WORK TO COMPLETE :: Your answer must contain each line of the listing in which "will" appears, copied in full.

↓↓↓

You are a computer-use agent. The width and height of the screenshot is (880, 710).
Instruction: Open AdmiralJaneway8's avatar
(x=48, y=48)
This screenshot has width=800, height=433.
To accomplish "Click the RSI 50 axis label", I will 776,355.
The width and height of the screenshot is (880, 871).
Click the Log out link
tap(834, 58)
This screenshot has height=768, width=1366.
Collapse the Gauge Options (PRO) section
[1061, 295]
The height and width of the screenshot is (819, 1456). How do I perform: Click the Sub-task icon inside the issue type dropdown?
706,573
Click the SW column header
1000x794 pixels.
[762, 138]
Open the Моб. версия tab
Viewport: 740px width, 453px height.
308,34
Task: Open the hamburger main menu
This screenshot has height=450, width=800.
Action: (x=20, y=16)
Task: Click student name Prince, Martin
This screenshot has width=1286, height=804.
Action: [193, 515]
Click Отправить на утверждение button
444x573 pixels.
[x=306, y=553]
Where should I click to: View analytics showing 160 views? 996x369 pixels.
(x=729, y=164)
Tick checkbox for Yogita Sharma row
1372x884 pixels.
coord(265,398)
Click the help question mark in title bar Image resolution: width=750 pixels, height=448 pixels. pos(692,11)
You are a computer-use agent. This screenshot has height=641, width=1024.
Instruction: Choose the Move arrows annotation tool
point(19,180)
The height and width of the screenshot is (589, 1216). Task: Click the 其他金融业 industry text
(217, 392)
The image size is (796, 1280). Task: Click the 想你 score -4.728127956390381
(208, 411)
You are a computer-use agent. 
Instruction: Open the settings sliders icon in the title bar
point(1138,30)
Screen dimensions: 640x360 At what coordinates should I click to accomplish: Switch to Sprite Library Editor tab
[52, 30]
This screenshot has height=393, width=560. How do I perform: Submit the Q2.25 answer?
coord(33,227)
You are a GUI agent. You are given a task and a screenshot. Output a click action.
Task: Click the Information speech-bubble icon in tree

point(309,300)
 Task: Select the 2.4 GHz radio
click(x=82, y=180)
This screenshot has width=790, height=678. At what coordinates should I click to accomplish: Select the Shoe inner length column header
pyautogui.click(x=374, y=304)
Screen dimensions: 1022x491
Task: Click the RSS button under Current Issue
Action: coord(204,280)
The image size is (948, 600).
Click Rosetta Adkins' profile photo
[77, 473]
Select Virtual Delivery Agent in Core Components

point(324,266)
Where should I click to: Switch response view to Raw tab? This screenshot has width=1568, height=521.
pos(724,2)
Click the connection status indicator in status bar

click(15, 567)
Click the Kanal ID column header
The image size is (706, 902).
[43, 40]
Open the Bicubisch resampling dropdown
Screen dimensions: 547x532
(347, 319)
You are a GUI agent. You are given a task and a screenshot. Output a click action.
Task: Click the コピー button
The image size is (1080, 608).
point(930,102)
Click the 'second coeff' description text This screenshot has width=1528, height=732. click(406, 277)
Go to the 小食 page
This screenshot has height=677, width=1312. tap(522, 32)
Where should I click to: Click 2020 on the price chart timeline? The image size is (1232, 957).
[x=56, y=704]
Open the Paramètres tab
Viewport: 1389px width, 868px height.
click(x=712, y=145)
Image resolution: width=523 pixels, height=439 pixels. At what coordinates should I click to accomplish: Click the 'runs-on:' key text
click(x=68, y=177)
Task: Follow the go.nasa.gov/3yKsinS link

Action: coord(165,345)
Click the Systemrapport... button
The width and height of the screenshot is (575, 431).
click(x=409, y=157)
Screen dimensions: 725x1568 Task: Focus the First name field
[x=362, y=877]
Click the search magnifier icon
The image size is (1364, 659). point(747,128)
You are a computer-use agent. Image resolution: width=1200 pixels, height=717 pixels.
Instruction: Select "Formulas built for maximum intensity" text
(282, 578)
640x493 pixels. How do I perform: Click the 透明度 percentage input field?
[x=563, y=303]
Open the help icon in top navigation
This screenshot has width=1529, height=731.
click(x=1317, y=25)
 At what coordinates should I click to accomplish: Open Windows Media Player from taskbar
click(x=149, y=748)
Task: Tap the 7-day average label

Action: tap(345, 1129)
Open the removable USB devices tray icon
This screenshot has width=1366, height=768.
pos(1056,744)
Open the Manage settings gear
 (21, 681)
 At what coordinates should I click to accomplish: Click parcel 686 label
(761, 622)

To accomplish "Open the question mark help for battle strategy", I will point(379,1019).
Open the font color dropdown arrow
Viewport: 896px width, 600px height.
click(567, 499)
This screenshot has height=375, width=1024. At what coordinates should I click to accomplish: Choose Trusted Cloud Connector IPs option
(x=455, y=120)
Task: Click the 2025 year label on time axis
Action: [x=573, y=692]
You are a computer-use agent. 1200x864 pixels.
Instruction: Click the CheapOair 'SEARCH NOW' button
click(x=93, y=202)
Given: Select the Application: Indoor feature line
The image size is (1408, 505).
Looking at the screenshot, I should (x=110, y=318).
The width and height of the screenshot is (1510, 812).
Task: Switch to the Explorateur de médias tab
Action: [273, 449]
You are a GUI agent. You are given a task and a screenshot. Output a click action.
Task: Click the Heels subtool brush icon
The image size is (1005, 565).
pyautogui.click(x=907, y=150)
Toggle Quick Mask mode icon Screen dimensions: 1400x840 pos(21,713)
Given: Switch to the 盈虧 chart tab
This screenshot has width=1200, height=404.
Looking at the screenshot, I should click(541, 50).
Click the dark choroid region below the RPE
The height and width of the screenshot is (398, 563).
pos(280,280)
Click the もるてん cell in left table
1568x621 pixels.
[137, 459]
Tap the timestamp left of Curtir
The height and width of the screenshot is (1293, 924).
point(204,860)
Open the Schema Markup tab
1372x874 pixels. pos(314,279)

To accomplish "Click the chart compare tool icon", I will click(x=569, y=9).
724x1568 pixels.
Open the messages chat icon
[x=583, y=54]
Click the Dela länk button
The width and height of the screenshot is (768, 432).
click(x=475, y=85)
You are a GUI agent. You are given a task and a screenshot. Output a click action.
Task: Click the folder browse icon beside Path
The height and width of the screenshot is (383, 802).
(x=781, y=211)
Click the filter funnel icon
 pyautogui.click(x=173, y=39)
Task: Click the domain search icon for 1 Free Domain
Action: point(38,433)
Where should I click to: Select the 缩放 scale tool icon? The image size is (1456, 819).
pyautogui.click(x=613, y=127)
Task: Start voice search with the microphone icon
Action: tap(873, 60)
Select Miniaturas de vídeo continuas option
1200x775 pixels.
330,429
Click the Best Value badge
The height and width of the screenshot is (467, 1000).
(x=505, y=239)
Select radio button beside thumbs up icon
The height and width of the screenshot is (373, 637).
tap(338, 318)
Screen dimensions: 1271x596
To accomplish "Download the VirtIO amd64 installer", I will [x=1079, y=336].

↑↑↑

YOUR RESPONSE ::
To accomplish "Click the RSI 50 axis label", I will 776,355.
To accomplish "Open the question mark help for battle strategy", I will point(379,1019).
To accomplish "Click the chart compare tool icon", I will click(x=569, y=9).
To accomplish "Download the VirtIO amd64 installer", I will [x=1079, y=336].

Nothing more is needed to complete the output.